Diagnostic and Therapeutic Challenges
There is not yet enough evidence in the literature to characterize acute neurovascular syndromes in the same way that acute coronary syndromes have now been clarified with the additional information that electrocardiographic and soluble biomarkers, such as the troponins, play in determining a management plan for patients. The roles of imaging and soluble biomarkers in refining a patients neurovascular prognosis have yet to be defined.
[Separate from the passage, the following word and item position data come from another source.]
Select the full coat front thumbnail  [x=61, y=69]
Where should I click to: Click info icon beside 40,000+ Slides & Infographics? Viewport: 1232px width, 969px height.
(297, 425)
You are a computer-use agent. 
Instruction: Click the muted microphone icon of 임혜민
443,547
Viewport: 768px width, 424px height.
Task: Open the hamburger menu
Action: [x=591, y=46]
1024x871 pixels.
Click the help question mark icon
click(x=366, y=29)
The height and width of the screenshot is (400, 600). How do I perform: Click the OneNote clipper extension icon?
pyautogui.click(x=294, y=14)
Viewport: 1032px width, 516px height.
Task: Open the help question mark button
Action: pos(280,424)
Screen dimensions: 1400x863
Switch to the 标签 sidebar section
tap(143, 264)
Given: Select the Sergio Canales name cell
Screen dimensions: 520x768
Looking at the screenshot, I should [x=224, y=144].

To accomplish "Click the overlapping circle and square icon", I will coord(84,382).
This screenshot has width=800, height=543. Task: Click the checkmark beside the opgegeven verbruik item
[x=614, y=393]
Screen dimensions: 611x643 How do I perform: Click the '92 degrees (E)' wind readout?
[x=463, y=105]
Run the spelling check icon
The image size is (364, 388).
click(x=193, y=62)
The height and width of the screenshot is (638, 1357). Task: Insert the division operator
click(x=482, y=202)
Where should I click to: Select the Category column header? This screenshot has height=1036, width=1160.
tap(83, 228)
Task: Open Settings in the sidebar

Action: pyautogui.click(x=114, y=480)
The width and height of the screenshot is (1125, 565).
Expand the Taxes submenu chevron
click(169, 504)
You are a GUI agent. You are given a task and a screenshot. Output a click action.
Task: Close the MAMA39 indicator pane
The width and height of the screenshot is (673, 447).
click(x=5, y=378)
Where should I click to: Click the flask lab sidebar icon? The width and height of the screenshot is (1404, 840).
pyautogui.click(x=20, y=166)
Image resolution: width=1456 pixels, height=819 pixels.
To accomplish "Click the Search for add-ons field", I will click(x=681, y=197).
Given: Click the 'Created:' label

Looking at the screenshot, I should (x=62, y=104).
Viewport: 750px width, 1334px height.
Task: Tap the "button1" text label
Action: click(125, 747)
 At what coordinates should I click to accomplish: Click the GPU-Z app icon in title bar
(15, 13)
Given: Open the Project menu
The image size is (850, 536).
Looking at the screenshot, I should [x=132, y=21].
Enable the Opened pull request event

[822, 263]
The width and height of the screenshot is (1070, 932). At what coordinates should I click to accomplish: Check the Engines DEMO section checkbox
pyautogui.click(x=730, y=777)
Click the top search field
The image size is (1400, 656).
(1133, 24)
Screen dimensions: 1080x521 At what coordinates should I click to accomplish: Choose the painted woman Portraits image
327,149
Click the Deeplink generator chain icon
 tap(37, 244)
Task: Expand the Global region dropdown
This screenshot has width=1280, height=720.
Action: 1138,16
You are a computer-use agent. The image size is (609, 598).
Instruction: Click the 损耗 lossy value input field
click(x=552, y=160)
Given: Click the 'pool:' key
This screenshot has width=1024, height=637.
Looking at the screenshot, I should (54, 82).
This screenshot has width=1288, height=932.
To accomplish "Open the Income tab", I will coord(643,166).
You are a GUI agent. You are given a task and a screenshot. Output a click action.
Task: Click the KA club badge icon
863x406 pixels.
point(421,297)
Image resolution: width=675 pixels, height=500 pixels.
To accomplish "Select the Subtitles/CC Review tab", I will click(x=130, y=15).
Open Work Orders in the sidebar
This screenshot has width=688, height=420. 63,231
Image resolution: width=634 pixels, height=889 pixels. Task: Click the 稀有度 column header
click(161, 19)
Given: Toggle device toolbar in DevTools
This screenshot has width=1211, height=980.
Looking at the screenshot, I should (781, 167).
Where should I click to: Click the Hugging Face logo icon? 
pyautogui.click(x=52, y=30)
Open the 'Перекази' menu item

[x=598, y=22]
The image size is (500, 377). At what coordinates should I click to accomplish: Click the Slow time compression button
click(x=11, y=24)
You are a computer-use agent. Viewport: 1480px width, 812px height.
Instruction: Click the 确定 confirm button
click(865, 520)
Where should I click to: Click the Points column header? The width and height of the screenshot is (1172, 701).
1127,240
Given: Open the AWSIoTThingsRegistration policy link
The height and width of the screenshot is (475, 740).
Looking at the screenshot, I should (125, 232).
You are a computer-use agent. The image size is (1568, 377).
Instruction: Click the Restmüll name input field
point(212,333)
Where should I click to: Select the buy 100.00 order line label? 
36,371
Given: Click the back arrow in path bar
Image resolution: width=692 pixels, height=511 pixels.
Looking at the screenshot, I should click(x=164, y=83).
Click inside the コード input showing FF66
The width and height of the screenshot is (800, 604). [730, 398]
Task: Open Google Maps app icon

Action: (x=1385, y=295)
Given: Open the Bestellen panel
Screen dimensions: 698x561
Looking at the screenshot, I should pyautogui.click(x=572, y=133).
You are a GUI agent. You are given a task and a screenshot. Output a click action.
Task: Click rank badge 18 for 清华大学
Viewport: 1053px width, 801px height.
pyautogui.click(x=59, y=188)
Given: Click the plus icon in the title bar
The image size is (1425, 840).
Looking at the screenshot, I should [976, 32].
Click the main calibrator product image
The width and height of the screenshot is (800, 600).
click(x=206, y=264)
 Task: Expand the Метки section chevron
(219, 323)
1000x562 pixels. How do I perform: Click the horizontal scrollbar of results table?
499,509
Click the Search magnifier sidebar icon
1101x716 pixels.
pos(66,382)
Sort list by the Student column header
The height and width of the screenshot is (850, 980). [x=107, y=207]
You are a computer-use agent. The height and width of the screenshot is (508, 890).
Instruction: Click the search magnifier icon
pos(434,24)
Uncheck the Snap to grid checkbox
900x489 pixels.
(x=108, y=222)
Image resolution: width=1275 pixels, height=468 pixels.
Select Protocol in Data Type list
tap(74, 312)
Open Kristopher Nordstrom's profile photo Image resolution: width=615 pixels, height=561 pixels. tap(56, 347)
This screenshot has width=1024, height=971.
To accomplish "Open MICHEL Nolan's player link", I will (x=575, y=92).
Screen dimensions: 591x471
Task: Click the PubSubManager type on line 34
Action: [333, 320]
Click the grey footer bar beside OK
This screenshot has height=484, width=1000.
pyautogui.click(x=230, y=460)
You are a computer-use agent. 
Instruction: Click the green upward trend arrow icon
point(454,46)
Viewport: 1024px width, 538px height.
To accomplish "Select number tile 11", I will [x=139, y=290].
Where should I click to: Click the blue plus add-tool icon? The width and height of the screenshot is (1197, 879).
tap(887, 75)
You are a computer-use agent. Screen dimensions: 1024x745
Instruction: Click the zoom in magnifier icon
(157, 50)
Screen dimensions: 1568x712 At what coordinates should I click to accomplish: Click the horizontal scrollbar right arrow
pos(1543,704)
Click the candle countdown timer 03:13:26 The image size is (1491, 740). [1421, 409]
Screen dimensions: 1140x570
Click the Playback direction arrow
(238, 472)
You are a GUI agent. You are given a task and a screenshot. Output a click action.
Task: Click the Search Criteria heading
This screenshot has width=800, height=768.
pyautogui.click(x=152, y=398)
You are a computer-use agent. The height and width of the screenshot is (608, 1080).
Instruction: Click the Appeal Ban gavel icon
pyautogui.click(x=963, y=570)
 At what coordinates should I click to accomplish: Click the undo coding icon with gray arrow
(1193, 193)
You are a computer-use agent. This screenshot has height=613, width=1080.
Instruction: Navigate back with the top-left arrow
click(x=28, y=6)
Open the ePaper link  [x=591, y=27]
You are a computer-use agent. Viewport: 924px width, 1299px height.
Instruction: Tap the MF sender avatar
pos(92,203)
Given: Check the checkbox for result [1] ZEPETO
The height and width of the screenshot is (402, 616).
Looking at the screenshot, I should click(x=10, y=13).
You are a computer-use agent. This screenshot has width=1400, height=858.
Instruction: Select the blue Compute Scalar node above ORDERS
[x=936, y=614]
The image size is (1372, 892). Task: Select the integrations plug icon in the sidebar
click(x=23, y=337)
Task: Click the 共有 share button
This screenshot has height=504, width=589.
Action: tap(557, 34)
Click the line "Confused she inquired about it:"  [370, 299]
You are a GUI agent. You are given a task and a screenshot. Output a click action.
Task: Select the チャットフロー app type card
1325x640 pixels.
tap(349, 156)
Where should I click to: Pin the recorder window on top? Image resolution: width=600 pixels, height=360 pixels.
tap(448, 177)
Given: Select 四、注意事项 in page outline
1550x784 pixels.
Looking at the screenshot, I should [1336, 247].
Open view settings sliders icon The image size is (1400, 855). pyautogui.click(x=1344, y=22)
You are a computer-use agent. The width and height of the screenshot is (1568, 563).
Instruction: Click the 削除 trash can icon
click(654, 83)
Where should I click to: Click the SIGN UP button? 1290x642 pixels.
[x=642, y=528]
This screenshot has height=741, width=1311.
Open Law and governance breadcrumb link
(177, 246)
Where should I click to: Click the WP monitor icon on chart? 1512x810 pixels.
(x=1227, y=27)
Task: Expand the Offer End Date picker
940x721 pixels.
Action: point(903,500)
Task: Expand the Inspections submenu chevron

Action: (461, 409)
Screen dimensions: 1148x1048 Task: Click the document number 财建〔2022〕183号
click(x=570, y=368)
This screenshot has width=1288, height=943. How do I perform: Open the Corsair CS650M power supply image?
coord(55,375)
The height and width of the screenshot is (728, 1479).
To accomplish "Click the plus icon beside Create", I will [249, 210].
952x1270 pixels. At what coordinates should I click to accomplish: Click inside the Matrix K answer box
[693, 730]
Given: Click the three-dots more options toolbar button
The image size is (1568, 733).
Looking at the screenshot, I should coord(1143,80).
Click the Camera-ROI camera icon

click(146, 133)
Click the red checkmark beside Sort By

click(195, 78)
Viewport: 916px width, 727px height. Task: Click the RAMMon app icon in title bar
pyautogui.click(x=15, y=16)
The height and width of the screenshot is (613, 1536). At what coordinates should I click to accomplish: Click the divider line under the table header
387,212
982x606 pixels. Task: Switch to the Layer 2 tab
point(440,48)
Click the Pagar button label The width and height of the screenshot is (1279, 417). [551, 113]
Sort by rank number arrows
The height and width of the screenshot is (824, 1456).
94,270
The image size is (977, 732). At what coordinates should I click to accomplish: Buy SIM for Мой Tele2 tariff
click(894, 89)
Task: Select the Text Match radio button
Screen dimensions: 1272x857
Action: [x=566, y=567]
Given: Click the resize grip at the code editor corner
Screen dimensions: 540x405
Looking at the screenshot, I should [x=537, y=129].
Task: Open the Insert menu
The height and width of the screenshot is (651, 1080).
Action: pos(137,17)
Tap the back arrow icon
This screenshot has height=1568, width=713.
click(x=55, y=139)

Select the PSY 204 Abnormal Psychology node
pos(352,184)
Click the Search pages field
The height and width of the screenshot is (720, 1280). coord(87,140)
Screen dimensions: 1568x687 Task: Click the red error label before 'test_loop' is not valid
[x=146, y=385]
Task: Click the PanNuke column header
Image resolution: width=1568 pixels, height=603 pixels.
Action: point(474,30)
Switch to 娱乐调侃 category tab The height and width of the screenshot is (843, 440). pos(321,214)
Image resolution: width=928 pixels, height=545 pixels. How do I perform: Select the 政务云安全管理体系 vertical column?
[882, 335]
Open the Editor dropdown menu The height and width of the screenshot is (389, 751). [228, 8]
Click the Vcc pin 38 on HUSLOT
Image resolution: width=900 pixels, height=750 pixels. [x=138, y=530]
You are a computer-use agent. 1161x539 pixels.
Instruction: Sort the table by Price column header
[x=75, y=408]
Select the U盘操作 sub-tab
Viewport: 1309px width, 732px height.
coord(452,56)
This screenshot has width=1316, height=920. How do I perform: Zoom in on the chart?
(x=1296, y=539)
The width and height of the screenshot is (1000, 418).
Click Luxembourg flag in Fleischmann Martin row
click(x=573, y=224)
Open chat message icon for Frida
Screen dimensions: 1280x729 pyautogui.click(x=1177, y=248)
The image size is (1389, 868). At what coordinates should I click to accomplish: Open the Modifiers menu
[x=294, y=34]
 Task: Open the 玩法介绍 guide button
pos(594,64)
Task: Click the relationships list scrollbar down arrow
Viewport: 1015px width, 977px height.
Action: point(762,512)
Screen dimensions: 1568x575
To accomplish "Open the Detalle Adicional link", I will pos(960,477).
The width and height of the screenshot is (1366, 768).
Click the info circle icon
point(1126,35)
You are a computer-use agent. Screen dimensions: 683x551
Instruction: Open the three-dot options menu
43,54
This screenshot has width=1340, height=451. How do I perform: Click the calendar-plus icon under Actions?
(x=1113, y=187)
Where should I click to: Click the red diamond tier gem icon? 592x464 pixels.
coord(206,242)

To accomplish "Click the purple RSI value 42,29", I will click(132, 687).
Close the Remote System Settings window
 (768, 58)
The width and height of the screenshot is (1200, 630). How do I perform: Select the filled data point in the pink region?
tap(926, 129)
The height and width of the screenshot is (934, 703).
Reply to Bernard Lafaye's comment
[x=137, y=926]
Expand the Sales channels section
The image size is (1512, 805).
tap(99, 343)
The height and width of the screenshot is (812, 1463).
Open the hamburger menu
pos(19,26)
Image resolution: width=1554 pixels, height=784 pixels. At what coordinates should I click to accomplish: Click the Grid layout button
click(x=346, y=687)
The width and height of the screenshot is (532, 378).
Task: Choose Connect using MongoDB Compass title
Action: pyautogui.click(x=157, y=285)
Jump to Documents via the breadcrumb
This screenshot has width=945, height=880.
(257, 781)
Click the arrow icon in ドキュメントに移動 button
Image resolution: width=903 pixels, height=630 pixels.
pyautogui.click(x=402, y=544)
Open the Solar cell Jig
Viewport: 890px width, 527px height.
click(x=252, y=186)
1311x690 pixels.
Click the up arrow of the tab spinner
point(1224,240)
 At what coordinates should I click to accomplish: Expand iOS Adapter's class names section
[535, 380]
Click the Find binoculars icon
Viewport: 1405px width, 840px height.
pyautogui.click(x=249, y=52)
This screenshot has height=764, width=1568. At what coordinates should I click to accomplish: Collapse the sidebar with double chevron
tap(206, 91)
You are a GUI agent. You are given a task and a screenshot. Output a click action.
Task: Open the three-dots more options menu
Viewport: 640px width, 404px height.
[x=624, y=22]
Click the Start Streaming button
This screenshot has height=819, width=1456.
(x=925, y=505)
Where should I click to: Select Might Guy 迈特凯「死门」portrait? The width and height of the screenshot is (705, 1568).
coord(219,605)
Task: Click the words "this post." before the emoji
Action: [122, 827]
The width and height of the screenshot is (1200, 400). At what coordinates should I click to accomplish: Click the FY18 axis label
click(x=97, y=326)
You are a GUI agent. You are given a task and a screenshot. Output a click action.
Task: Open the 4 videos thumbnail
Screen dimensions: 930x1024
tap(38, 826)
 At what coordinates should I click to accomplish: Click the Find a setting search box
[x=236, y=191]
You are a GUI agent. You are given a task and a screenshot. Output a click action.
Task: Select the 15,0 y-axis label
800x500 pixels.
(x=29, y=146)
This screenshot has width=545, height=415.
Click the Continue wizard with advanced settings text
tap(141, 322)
The early imaging of this group of patients has been very revealing. A new ischemic lesion seen on head computed tomography scanning predicts risk of stroke in those with TIA (OR, 4.06 [95% CI, 1.16 to 14.14]).24 The use of diffusion-weighted MRI (DWI) has shown that these patients are not just at symptomatic risk. In patients who underwent DWI within 6 hours of a clinically symptomatic stroke and again within the first week afterward, 34% of patients were found to have had recurrence on imaging compared with just 2% with a clinical recurrence. Large-artery atherosclerosis was the most frequent stroke subtype associated with any lesion recurrence (P=0.026). These silent changes found on DWI highlight the early period of increased ischemic risk. It also raises the possibility of using DWI as a possible surrogate measure for recurrent stroke in future studies.25
Soluble biomarkers have been explored as a means of refining risk prediction. Unfortunately, biomarkers such as S100B, neuron specific enolase (NSE), glial fibrillary associated protein (GFAP), and myelin basic protein (MBP) when tested in stroke patients at the time of clinical presentation suffer from low sensitivity for early diagnosis (S100B and GFAP), while NSE and MBP are nonspecific.26 This may reflect the challenge that larger proteins and peptides face in crossing the blood-brain barrier, which makes it difficult to measure brain-derived proteins or peptides in the circulation. C-reactive protein, however, is showing promise as an independent predictor of risk of subsequent stroke.27
In reviewing the randomized evidence of hyperacute therapeutic interventions in these patients, there is minimal literature available. All previous stroke prevention trials have either not focused on this early period of risk, or actively precluded enrollment during this period. The only clinical trials looking at hyperacute intervention are the International Stroke Trial (IST)28 and the Chinese Acute Stroke Trial (CAST),29 which enrolled patients with acute stroke of all severities within 48 hours of symptom onset. In the combined analysis of the 2 trials (40 000 patients), there was a highly significant reduction in recurrent ischemic stroke of 7 per 1000 patients, which outweighed the increased risk of hemorrhagic stroke or hemorrhagic conversion of the original infarct (2 per 1000 patients).30 The principle of early treatment with combination antiplatelet therapies and statins has been explored in the cardiology literature31,32 and merits investigation in those with acute neurovascular syndromes to ensure that these therapies are effective and like IST/CAST, these benefits prevail over any risk of early treatment.33
Conclusion
Thrombolysis has transformed the way we look at all those with acute neurovascular syndromes. The next step is to accurately define those at high-risk using imaging and soluble biomarkers, allowing the randomization of standardized patients into clinical trials. Only then will we have the chance to realize the solutions to these newly understood problems.
Footnotes
The opinions expressed in this editorial are not necessarily those of the editors or of the American Stroke Association.
Received December 2, 2003; accepted December 3, 2003.